À propos de cette troisième partie, je remarque, chose curieuse, que Berlioz emploie constamment la désignation : scherzo. C’est là une grosse erreur, car il est impossible de considérer ce morceau comme un scherzo, c’est-à-dire comme un allegro plutôt léger, plaisant, d’allure gaie (de l’italien scherzare, railler, jouer). Beethoven n’a pas employé le terme scherzo ; il écrit en tête du morceau allegro, ce qui est d’autant plus remarquable que dans toutes ses précédentes symphonies le mouvement rapide qui succède au grand mouvement lent, morceau central de la symphonie, il place soit un menuet (première et quatrième symphonie), soit un scherzo (deuxième et troisième symphonie).

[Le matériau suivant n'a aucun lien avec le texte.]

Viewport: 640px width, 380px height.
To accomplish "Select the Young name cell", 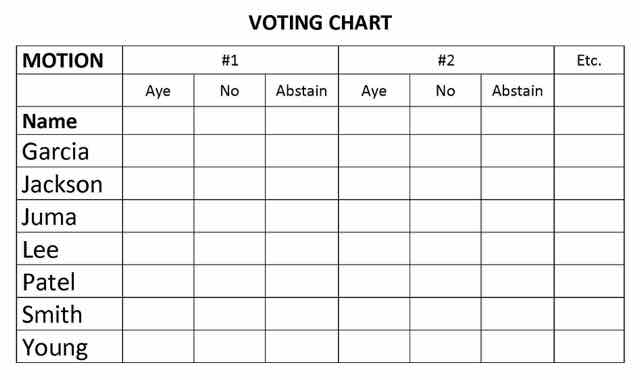I will [69, 346].
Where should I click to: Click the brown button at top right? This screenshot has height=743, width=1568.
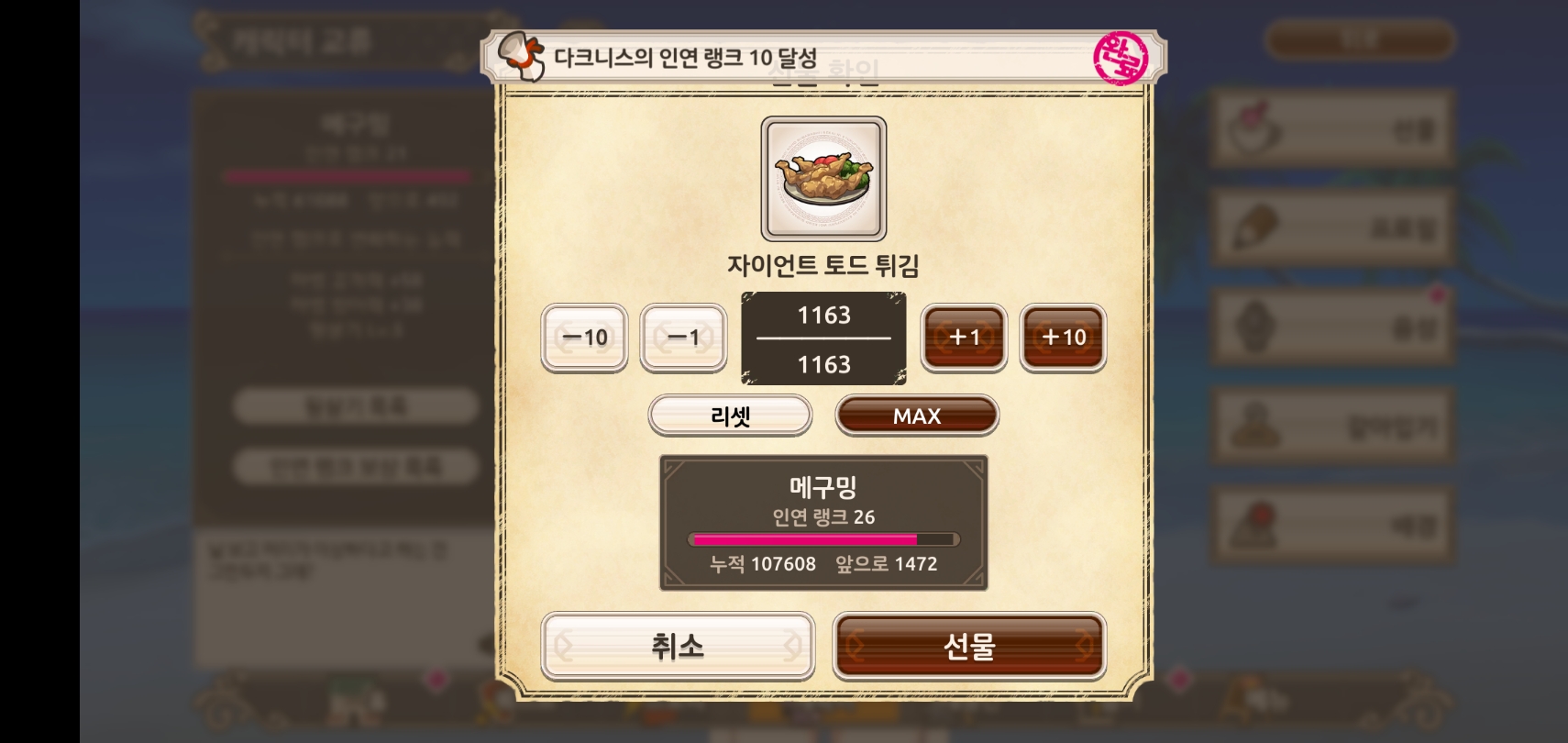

Ici, il ne le fait pas ; est-il admissible que ce soit sans intention ? Il est vrai que tout scherzo est nécessairement un allegro ; mais tout allegro n’est pas un scherzo. Ce dernier est le terme le plus étroit et celui, par conséquent, dont le sens est le plus précis. Beethoven ne l’a pas employé cette fois parce qu’évidemment il n’entendait pas qu’on donnât au morceau le caractère facile, aimable, inhérent à l’idée de scherzo.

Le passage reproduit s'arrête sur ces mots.